Public housing is not a gift to those who cannot find shelter: it is an obligation of the commonwealth that asserts no person living in this country should be deprived of a decent home even if the market cannot provide it. Like public education, Social Security and the minimum wage, it says you will not suffer if you work hard and play by the rules.
At least, that’s how it started. It took a few wrong turns. Molded by racism, competition by private developers, and misguided, if well-meaning, changes in its structure, public housing changed after the 1940s. In big, urban centers, towers were built on less desirable and isolated sites; the very poor were gathered and secluded.
At the same time, there were massive social changes – from white flight and suburbanization to the deindustrialization of many cities. In large public housing developments around the country an artificial world was created, characterized, it seemed, by crime, no work and little hope.
Then along comes “deconcentration” policy, Edward Goetz tells us: a simple solution whose execution was, at best, stymied by politics, racism and the ever-present lack of resources. At worst, some contend, it gave cover to displacement of the poor, acquisition of once blighted but now coveted land by developers, and the abandonment of public housing by the federal government.
Deconcentration policy has been a driver of our 10-year public housing experiment: HOPE VI. And if any HOPE VI project can be emblematic of the program, it is Chicago’s. With about 20,000 units in high-rise buildings to be razed, many already down, the most challenging and important issue remains unsettled – what happens to the residents.
In spite of promises of “a better life,” Sudhir Venkatesh and Isil Celimli show us that many of the residents of Chicago’s public housing are not making gains. They are not doing well in the private housing market. Many want to return to the places they’ve called home for lifetimes. For some the problems of transition are due to the lack of resources. But those who send their children back to the underperforming schools of the old neighborhood and who return to the network of friends and relatives they’ve left belie a fundamental premise of the policy at the heart of HOPE VI – that the old neighborhoods are only made up of burnt-out buildings, pathologies and hopelessness.
It is certainly a familiar premise.
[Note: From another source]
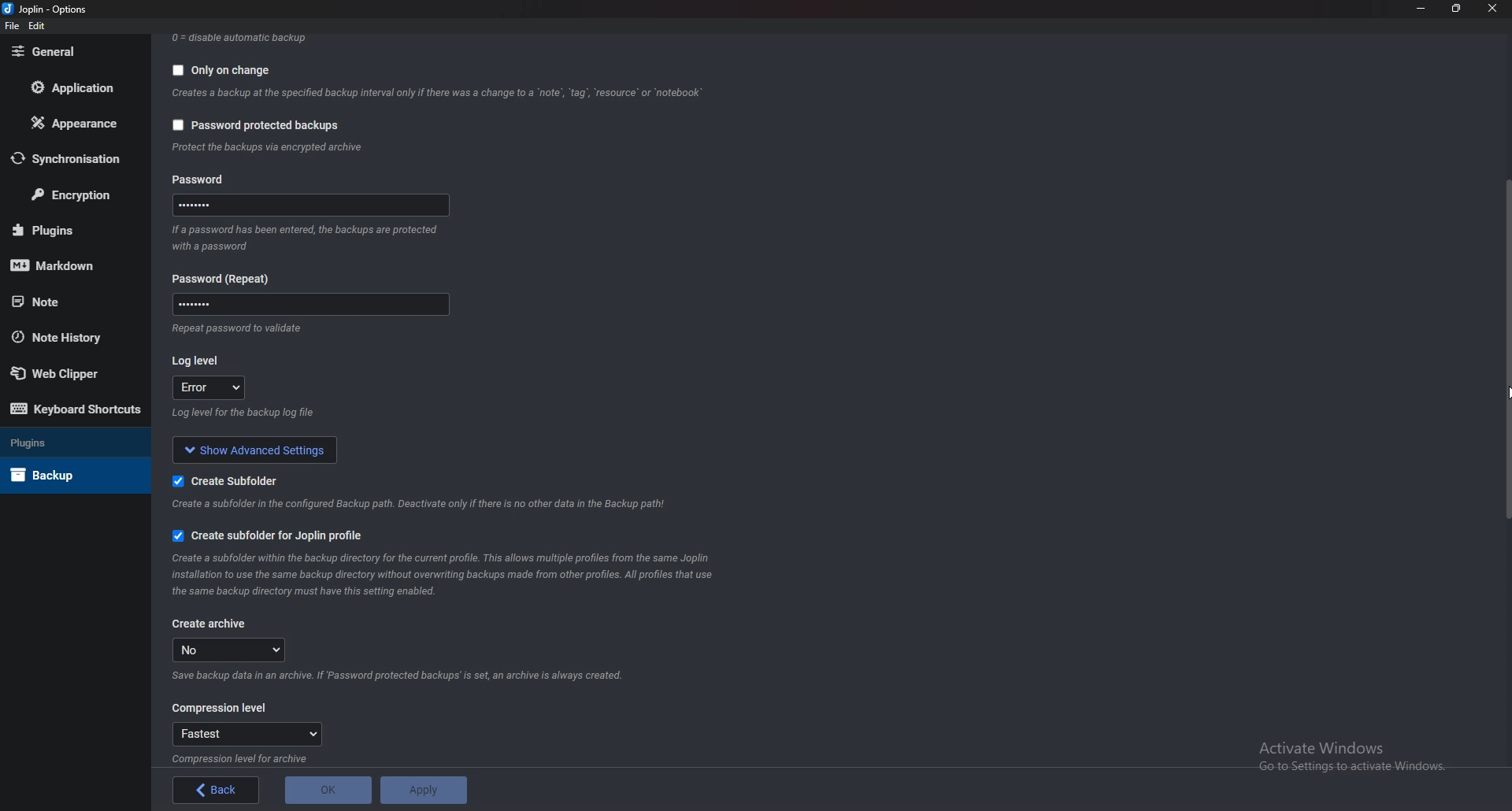 Image resolution: width=1512 pixels, height=811 pixels. I want to click on cursor, so click(1503, 395).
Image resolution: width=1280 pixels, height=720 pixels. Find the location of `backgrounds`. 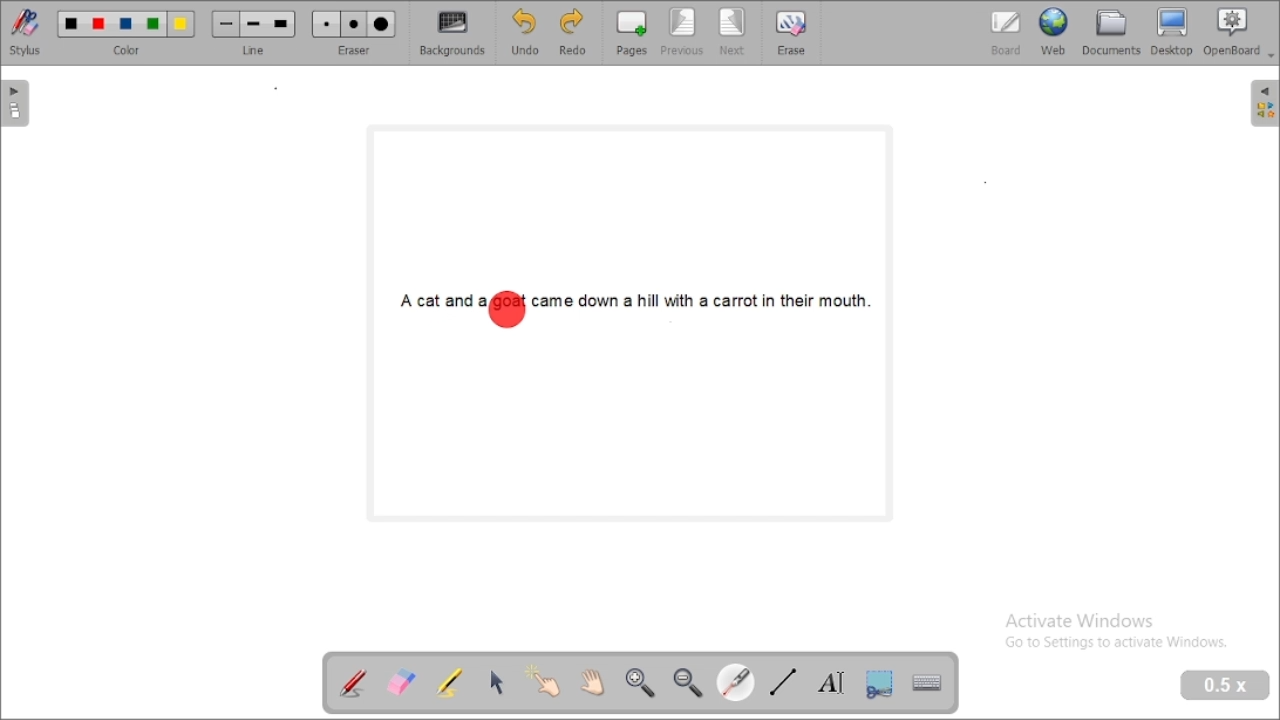

backgrounds is located at coordinates (454, 33).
If you only looked at real estate values and crime reports, it might be hard to argue. But neighborhoods, even public housing neighborhoods, are flesh and blood communities. When neighborhoods are torn, Mindy Fullilove explains, culture and memory are ripped apart. This pattern is not new to HOPE VI or Chicago. Urban renewal tore through neighborhoods like Pittsburgh’s Hill District and pulled up the roots of families and institutions. That pain remained in the Hill when, many years later, HOPE VI arrived. But the memories of a community displaced were still alive and helped the current residents of the Hill to drive its public housing redevelopment program, instead of being driven by it. Patricia Murphy tells us that winning story.
Perhaps these essays will inform our work in neighborhoods, with or without public housing. As we “revitalize” these places, we must be ever aware of what’s really in front of us and how deeply go the roots of all communities.
Which brings us back to the commonweal. I like that old word. It’s about getting ahead by forming a circle together, instead of climbing over each other. It’s the civil society writ large. It’s very liberal.
We’ve had a lot of analysis recently suggesting the election’s outcome would have been different had we, for example, used the right language or organized more effectively. All true, and we did come close. Maybe the strongest lesson comes from Florida where a candidate for president who is not a champion of low-income workers won at the same time that voters approved a significant increase in the state’s minimum wage.
Maybe the outcome of the election would have been different if the leaders of the Democratic Party had spoken out for, and believed, that unions strengthen working people and should not be restricted. Or that no one working full-time in America should be in poverty, so we need a minimum wage that meets at least that standard. Or that the role of government is not to provide tax cuts for corporations but to support health care, education and housing for workers. Perhaps we need a party that believes the market becomes strongest when we strengthen the commonweal.
Read a few other post-election opinions.
In October, Alana Lee joined us as office administrator. Alana has worked in both the nonprofit and private sectors. Alana was a managing editor of Africa Report magazine, the only American magazine focusing on African economic and political issues, and she was the co-owner of a graphic arts and pre-press service bureau in Manhattan. David Holtzman joined us as associate editor. David worked previously at the Metropolitan Area Planning Council and as a reporter at the Community Newspaper Company, both in the Boston area. David graduated from Colby College with a B.A. in Government and from Tufts University with a Master’s in Urban and Environmental Policy.
As we close the year we want to thank the many people who’ve made our work possible, including our donors, funders and partner organizations. We also want to thank the many editorial volunteers who have contributed their insights to our magazine and an outstanding Web site volunteer, Eleanor Taub. And of course, we want to thank all of our readers whose dedication to the struggle for a better world brings meaning to our work.